[Stored records]
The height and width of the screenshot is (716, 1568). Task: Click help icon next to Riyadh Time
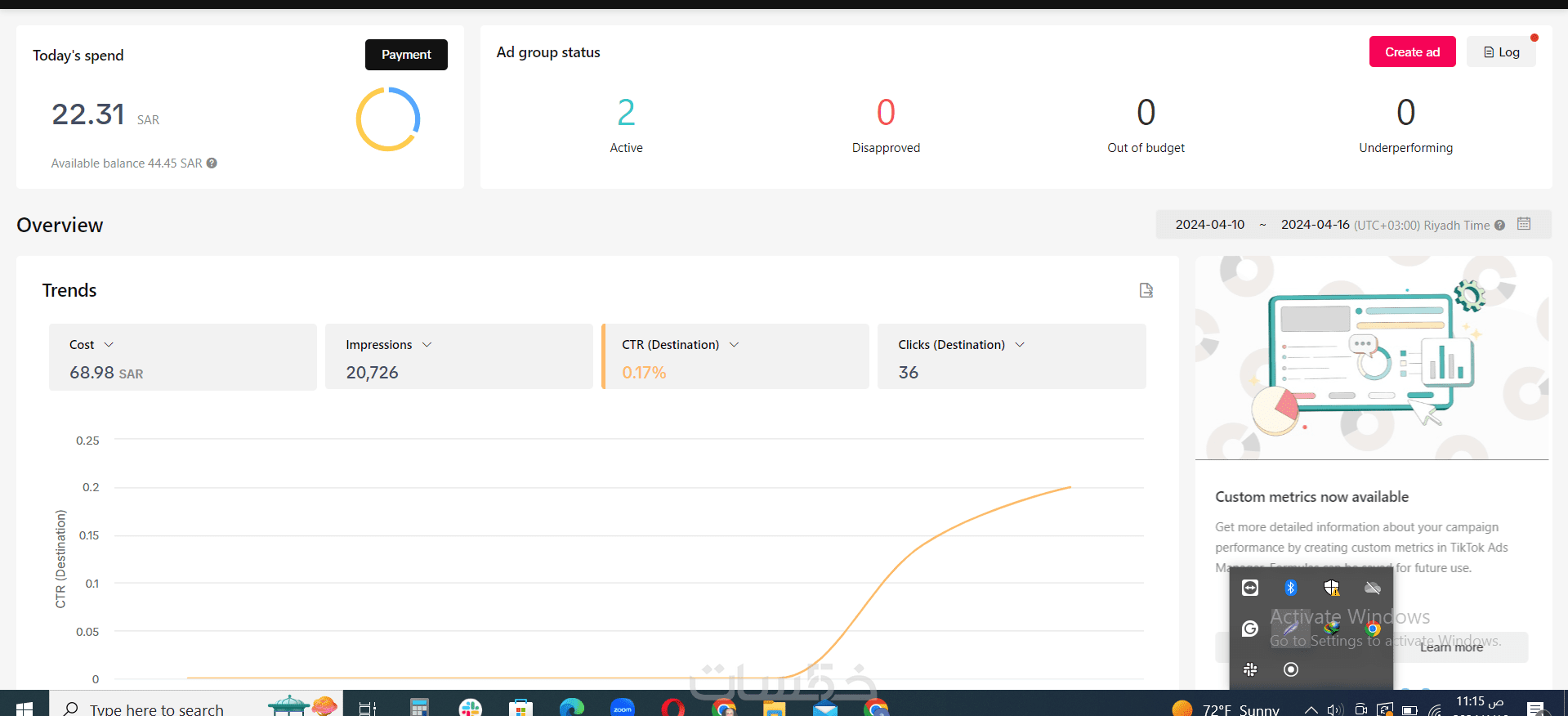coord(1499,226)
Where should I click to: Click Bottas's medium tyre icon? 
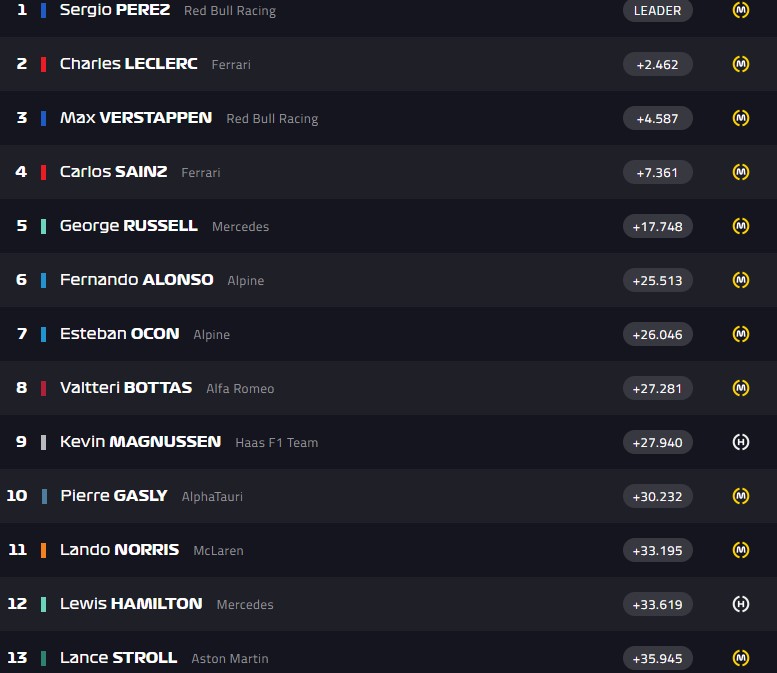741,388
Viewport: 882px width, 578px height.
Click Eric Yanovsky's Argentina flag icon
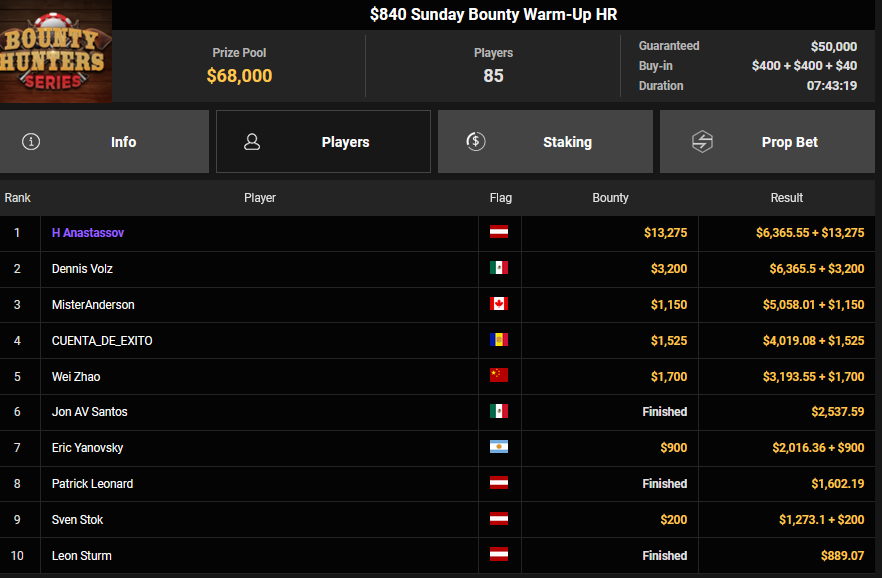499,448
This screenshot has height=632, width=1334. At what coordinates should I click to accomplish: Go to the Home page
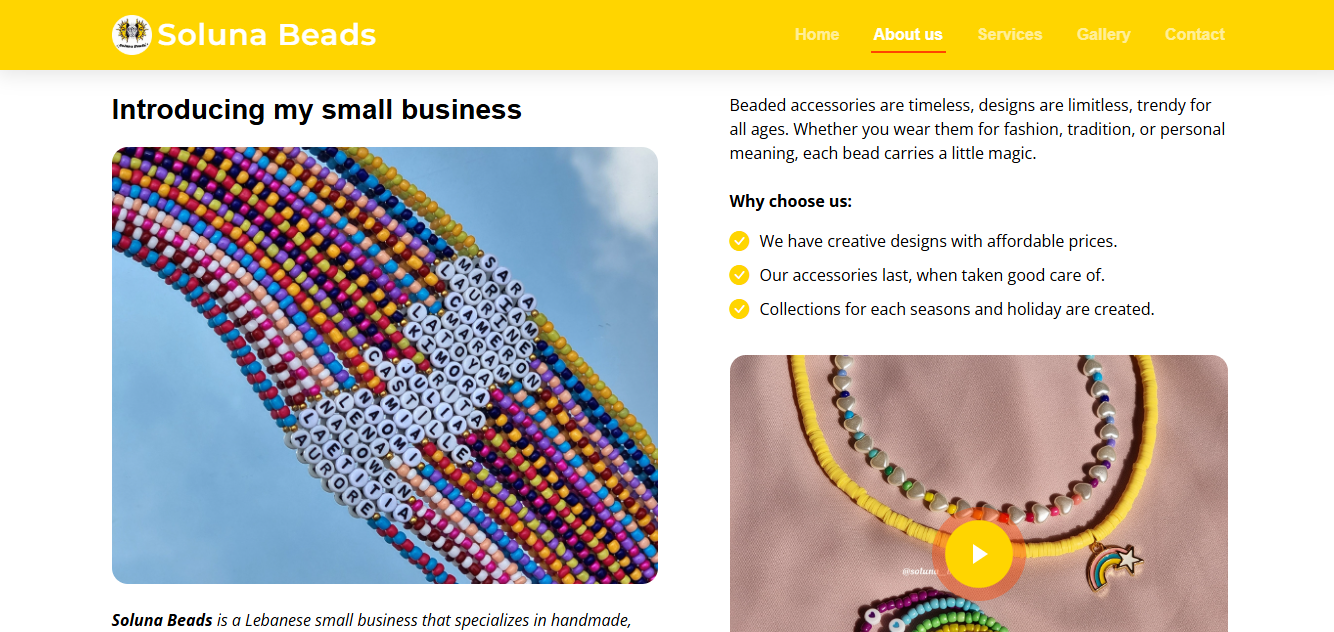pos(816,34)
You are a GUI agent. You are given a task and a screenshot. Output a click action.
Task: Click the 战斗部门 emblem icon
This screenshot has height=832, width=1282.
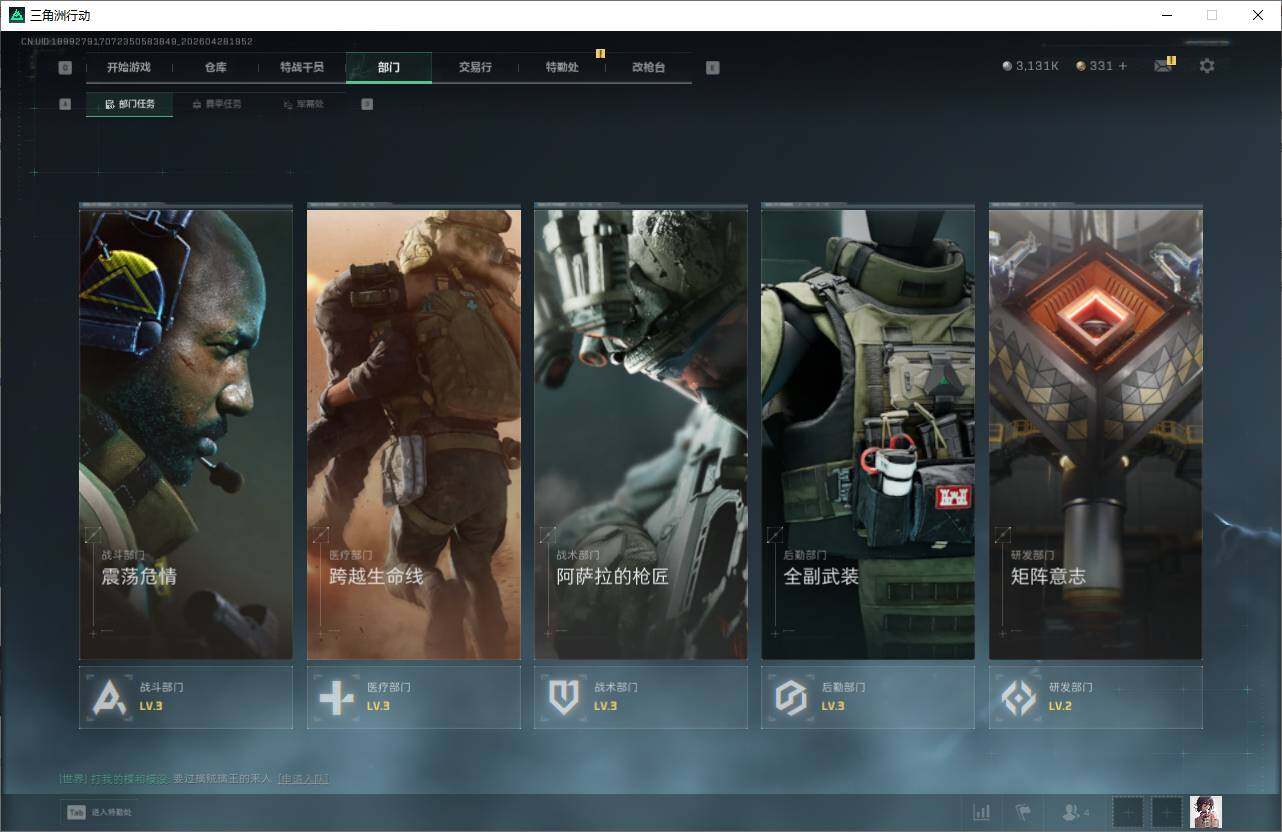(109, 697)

Assigned task: The task calls for repeating each line above exactly while excluding the pictures.

Finished task:
The height and width of the screenshot is (716, 1568). Task: Click help icon next to Riyadh Time
coord(1499,226)
Where should I click to: Click Bottas's medium tyre icon? 
741,388
Viewport: 882px width, 578px height.
Click Eric Yanovsky's Argentina flag icon
499,448
This screenshot has height=632, width=1334. At what coordinates should I click to accomplish: Go to the Home page
pos(816,34)
You are a GUI agent. You are given a task and a screenshot. Output a click action.
Task: Click the 战斗部门 emblem icon
This screenshot has height=832, width=1282.
(109, 697)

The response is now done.